INSTRUCTIONS TO FOLLOW: Make an exact copy of the records, with the pictures left out.

INPUT MATERIAL:
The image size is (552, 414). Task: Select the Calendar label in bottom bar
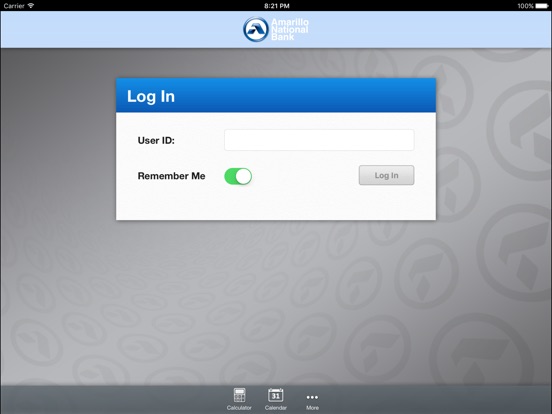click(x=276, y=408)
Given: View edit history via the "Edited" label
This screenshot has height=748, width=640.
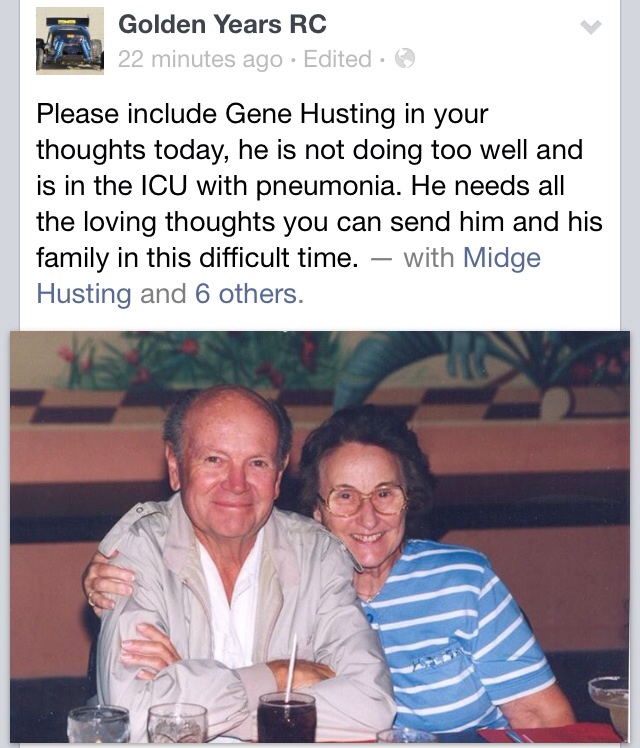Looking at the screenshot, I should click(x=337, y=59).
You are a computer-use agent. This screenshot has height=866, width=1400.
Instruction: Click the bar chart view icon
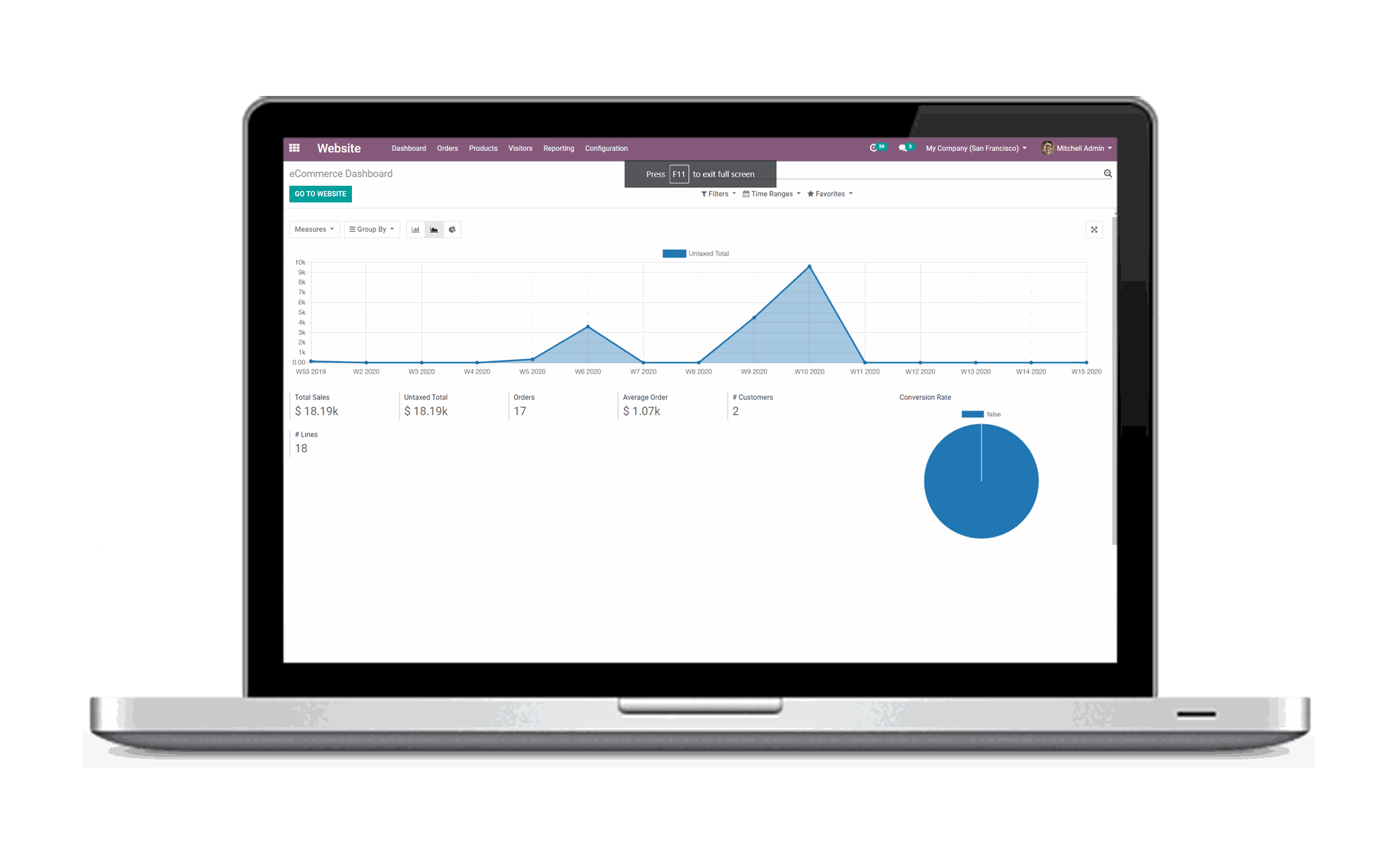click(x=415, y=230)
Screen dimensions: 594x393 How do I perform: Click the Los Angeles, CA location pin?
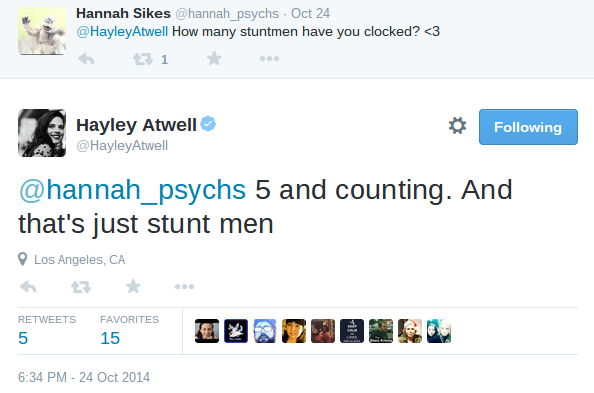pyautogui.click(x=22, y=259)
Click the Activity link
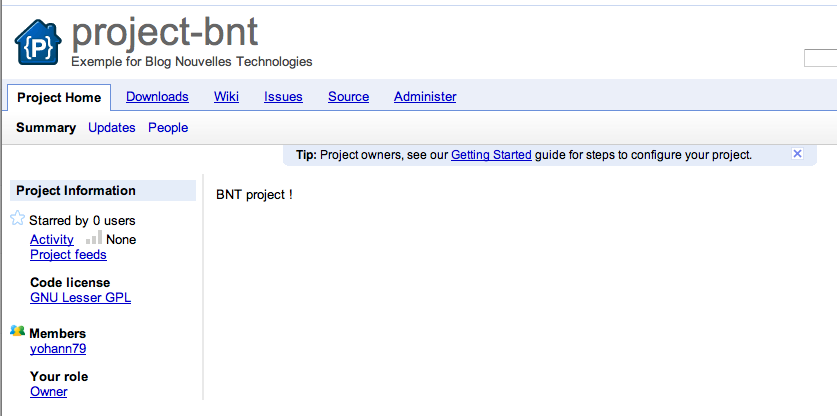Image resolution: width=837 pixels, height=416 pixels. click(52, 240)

SOLUTION FOR THIS PROBLEM:
The image size is (552, 414). Task: Select the Calendar label in bottom bar
click(x=276, y=408)
Given: View edit history via the "Edited" label
This screenshot has height=748, width=640.
Looking at the screenshot, I should click(x=337, y=59).
You are a computer-use agent. This screenshot has height=866, width=1400.
Instruction: Click the bar chart view icon
click(x=415, y=230)
Screen dimensions: 594x393 How do I perform: Click the Los Angeles, CA location pin?
pyautogui.click(x=22, y=259)
Click the Activity link
Image resolution: width=837 pixels, height=416 pixels. click(52, 240)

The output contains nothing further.